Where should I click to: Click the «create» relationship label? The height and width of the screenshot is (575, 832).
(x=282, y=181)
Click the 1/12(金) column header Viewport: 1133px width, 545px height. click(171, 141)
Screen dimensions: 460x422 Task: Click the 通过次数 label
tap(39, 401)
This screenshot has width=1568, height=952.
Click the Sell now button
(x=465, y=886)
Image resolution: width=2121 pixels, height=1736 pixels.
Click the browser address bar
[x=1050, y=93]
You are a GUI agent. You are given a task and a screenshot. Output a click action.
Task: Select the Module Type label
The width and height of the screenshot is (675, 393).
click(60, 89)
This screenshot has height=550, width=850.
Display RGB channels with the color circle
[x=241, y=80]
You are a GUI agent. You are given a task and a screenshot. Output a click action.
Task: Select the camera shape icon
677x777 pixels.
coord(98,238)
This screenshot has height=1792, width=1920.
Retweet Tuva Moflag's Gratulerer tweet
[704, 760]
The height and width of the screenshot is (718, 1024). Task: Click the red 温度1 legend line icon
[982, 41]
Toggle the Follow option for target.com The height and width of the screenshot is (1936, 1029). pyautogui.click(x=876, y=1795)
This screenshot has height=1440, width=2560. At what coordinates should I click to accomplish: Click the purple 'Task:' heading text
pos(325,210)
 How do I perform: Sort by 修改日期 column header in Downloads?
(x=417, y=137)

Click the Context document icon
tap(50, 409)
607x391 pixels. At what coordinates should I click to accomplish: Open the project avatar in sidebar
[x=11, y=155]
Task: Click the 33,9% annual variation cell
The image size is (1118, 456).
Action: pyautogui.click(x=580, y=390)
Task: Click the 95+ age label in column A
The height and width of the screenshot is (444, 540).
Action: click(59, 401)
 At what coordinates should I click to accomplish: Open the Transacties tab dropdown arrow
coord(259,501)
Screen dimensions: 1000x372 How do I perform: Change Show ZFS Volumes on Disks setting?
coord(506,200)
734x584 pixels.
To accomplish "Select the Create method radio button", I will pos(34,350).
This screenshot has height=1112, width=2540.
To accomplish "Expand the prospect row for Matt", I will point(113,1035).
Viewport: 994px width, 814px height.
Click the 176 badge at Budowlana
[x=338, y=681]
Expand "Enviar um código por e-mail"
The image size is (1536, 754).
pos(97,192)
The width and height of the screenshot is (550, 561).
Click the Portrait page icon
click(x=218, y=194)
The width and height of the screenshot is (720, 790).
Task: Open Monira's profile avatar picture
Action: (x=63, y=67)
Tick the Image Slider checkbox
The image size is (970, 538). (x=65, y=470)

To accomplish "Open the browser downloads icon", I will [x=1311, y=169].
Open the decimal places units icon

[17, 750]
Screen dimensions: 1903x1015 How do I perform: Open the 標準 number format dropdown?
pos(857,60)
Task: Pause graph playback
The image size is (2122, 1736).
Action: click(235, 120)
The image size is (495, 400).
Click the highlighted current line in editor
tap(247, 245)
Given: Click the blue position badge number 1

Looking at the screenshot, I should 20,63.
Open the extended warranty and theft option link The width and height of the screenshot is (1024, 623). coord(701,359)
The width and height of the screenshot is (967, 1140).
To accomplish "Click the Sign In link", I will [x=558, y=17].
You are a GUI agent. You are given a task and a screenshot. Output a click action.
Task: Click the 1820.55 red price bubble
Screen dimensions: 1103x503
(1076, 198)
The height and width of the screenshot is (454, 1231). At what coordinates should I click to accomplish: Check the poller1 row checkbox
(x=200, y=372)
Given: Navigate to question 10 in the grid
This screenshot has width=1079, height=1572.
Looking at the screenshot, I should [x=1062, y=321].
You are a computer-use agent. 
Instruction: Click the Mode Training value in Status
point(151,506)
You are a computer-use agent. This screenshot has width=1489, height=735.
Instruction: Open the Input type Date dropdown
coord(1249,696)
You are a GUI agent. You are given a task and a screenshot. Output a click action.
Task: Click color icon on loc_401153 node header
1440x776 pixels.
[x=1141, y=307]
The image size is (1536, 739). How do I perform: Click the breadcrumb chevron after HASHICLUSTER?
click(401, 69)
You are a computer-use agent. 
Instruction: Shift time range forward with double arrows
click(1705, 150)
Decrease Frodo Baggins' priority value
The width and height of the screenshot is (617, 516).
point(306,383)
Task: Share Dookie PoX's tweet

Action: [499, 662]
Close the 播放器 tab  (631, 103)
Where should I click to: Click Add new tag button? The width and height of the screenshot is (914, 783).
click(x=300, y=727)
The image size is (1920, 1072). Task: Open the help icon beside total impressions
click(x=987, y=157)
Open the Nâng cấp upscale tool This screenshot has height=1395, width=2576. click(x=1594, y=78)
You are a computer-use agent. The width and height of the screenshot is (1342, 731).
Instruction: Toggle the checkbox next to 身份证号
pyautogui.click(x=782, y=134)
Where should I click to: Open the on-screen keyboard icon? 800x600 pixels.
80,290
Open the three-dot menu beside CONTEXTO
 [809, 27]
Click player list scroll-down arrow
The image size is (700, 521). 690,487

──────────────────────────────

• Written task: Rewrite the material from its first line through the line containing "[x=11, y=155]", inclusive, swapping "Sell now" for "Buy now" and changing nothing else.

• Completed task:
Where should I click to: Click the «create» relationship label? The height and width of the screenshot is (575, 832).
(x=282, y=181)
Click the 1/12(金) column header Viewport: 1133px width, 545px height. click(171, 141)
Screen dimensions: 460x422 Task: Click the 通过次数 label
tap(39, 401)
This screenshot has width=1568, height=952.
Click the Buy now button
(x=465, y=886)
Image resolution: width=2121 pixels, height=1736 pixels.
Click the browser address bar
[x=1050, y=93]
You are a GUI agent. You are given a task and a screenshot. Output a click action.
Task: Select the Module Type label
The width and height of the screenshot is (675, 393).
click(60, 89)
This screenshot has height=550, width=850.
Display RGB channels with the color circle
[x=241, y=80]
You are a GUI agent. You are given a task and a screenshot. Output a click action.
Task: Select the camera shape icon
677x777 pixels.
coord(98,238)
This screenshot has height=1792, width=1920.
Retweet Tuva Moflag's Gratulerer tweet
[704, 760]
The height and width of the screenshot is (718, 1024). Task: Click the red 温度1 legend line icon
[982, 41]
Toggle the Follow option for target.com The height and width of the screenshot is (1936, 1029). pyautogui.click(x=876, y=1795)
This screenshot has height=1440, width=2560. At what coordinates should I click to accomplish: Click the purple 'Task:' heading text
pos(325,210)
 How do I perform: Sort by 修改日期 column header in Downloads?
(x=417, y=137)

Click the Context document icon
tap(50, 409)
607x391 pixels. At what coordinates should I click to accomplish: Open the project avatar in sidebar
[x=11, y=155]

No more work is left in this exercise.